De buitenplaatsen Weltevreden (links) en Welgelegen (rechts), nu onderdeel van Artis Amsterdam.
Particuliere buitenplaatsen zijn vaak niet toegankelijk, in tegenstelling tot de huizen en tuinen van (semi)overheidsinstellingen. Bekende voormalige buitenplaatsen zijn begraafplaats Zorgvlied (Amstelveen), begraafplaats Westerveld (Driehuis), park Randenbroek (het huis van Jacob van Campen in Amersfoort), wandelbos Nimmerdor (het huis van Everhard Meyster in Amersfoort), villapark Duin en Daal te Bloemendaal en ook een goed voorbeeld zoals ik deze dagen weer besefte is een deel van Artis (de buitenplaatsen Weltevreden en Welgelegen; de huizen zijn nog altijd te zien langs de Plantage Middenlaan, zie foto). Er zijn veel en veel meer voorbeelden. Ik bedoel hier dus niet opengestelde buitenplaatsen (zoals van Geldersch Landschap en Geldersche Kasteelen of van Natuurmonumenten), maar openbare gemeentelijke wandelparken, waar aan nog steeds de karakteristieke kenmerken van de voormalige buitenplaats zijn te zien. Misschien ook nuttig om eens op een lijstje te zetten, net als de lijst Complex Historische Buitenplaatsen, want vaak ontbreken die op de buitenplaats-overzichten. CO
Beste Carla,
Mooi stuk en goede observatie (al zijn veel particuliere buitenplaatsen door NSW regelgeving vaak gedeeltelijk toch best wel toegankelijk). Juist over de vraag wat is nu eigenlijk een buitenplaats? Wat hoort daar wel bij en niet bij en hoe rekkelijk kan dit begrip gehanteerd worden, organiseert de Stichting Themajaar dit jaar ook een Ronde Tafelconferentie op dinsdag 15 mei 2012 waarbij een niet omvangrijke groep vakkenners en experts in gezamenlijkheid tot een werkbare definiëring willen komen. Jij als expert bent hierbij zonder meer van harte uitgenodigd. Groet, René
Maar moeten wij komen tot een nieuwe definitie of een andere definitie dan die ooit door RCE werd vastgesteld? Het lijkt me belangrijk om op die dag voorbeelden van kloostertuinen, openbare parken, een zoölogische tuin zoals hier, villapark etc. etc. te laten zien, juist om nog veel beter over te brengen wat een buitenplaats eigenlijk is ons af te vragen of het wel of niet een goede zaak is geweest dat veel buitenplaatsen in de loop van de tijd een andere functie hebben gekregen. Want buitenplaatsen zijn niet alleen veelvuldig afgebroken, maar er zijn ook echt veel buitenplaatsen zo veranderd dat ze onherkenbaar zijn geworden. Nou, ik ben benieuwd wat die dag gaat voortbrengen, en ik blijf erbij zo’n lijst zou echt een goed idee zijn.CO
Dag René,
Het definiëren van verschillende type parken is nu precies waar ik tijdens mijn onderzoek naar Nederlandse stads- en volksparken, bij de RCE, zo mee heb lopen worstelen. De begrippen stadspark, volkspark, en openbaar park worden op vele manieren omschreven, gedefinieerd en geïnterpreteerd. Hierdoor is het niet altijd duidelijk wat er precies onder verstaan kan worden. Mijn uitgangspunt van de definiëring van de stads- en volksparken is de oorspronkelijke verschijningsvorm en functie; dus de oorspronkelijke bedoeling, ontwerp en aanleg van het park.
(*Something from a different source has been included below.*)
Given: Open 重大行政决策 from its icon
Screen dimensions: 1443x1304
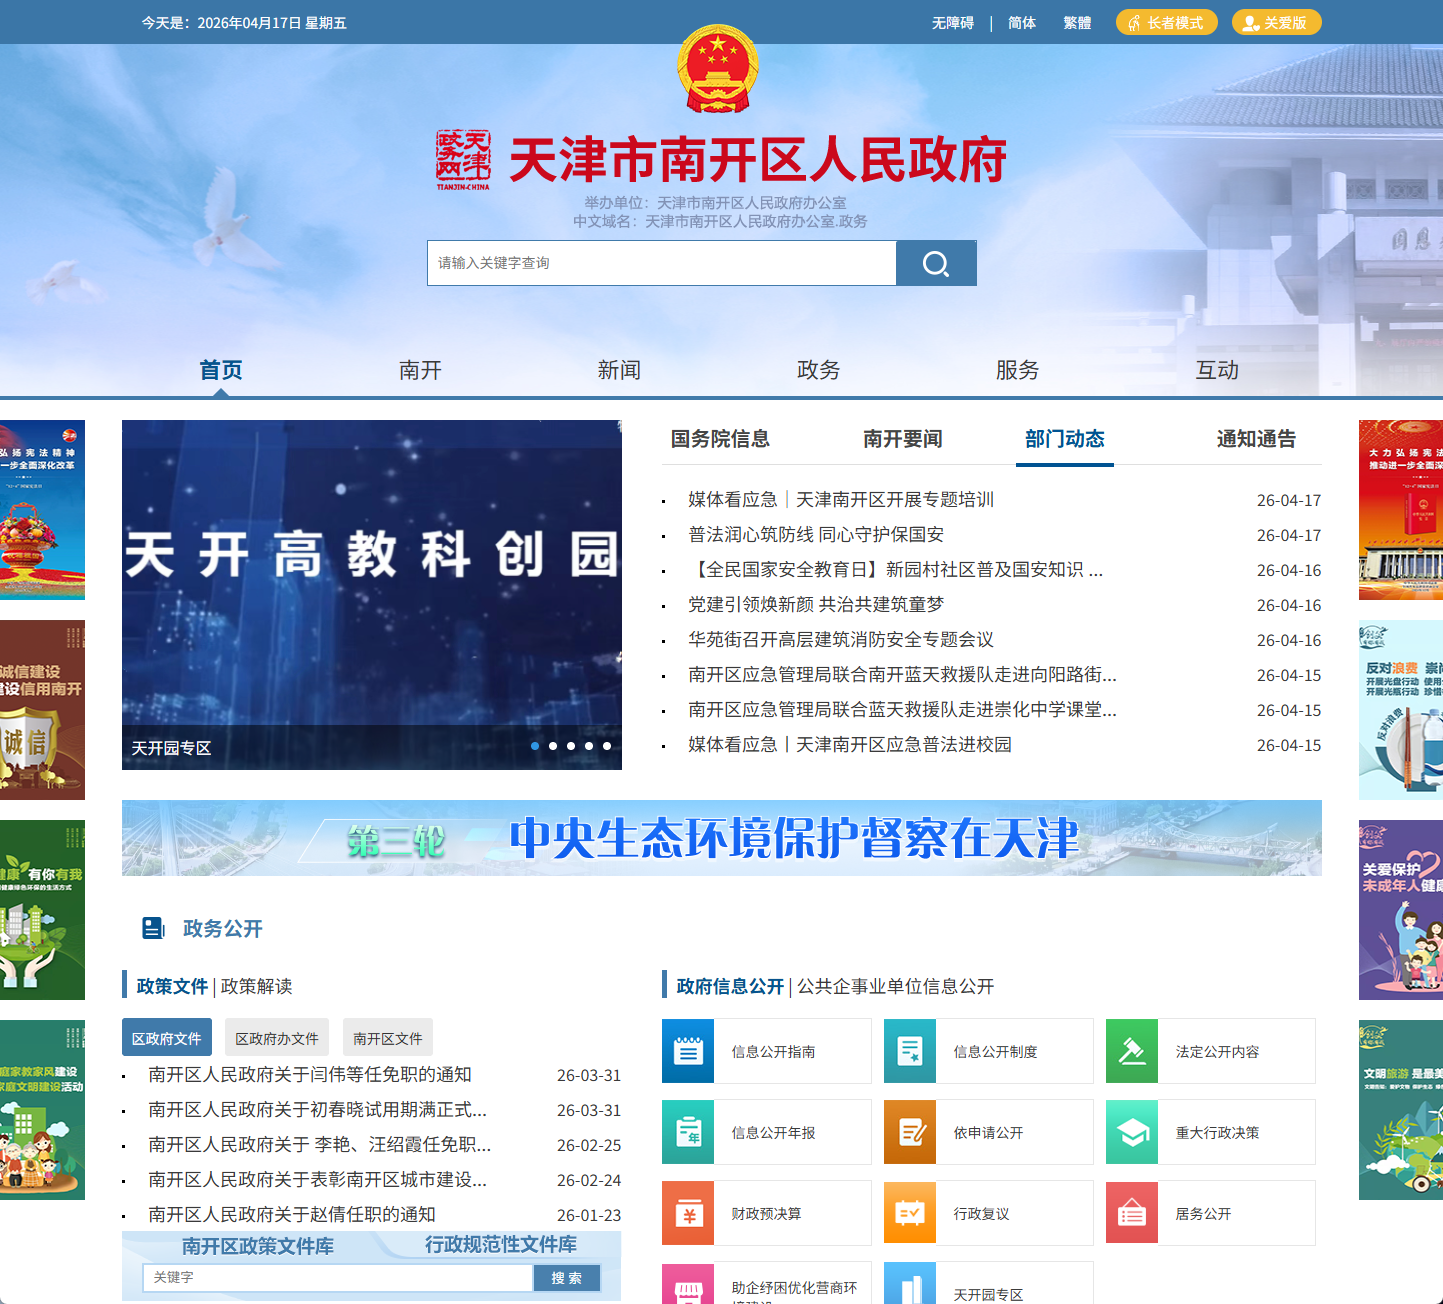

Het ontstaan van het stadspark gebeurde meestal op één van de volgende manieren: 1) herbestemming van buitenplaatsen, landgoederen en productiebossen; de eigenaar stelde de tuin of het park open voor het publiek of het particuliere bezit verviel aan de gemeenschap, 2) herinrichting van voormalige aard-, bol- en vestingwerken of stadswallen en kasteelruïnes tot (stads)wandelpark of plantsoen; de zogenaamde singelparken, 3) nieuw ontworpen stadsparken
De buitenplaats Randenbroek in Amersfoort functioneert in de huidige tijd als stadspark maar is niet als zodanig ontworpen. Het betreft hier dus de functieverandering van een park; van privé naar openbaar. Veel buitenplaatsen of landgoederen werden in de loop van de negentiende en twintigste eeuw openbaar. Net als stadsparken zijn veel buitenplaatsen in de negentiende eeuw heringericht in de landschapsstijl. Het verschil tussen een opengestelde buitenplaats en stadspark is dat een buitenplaats niet ontworpen is als openbaar stadspark. De voormalige buitenplaatsen en landgoederen die nu openbaar park zijn geworden vallen dan ook buiten het kader van mijn selectiecriteria. Een enkele keer werden stukken grond van een buitenplaats verkocht en heringericht als stadspark, zoals het Walkartpark in Zeist. Op 18 mei 1904 ontving de gemeente Zeist een legaat van de laatste bewoner van de buitenplaats Middenhoeve in Zeist. Het betrof een deel van het bezit, het Overbosch of de overplaats, die ‘tot publieke wandeling worde opengesteld en open gesteld blijve’. Op advies van tuinarchitect H. Copijn werd het park wandelklaar gemaakt en op 24 mei 1905 officieel geopend.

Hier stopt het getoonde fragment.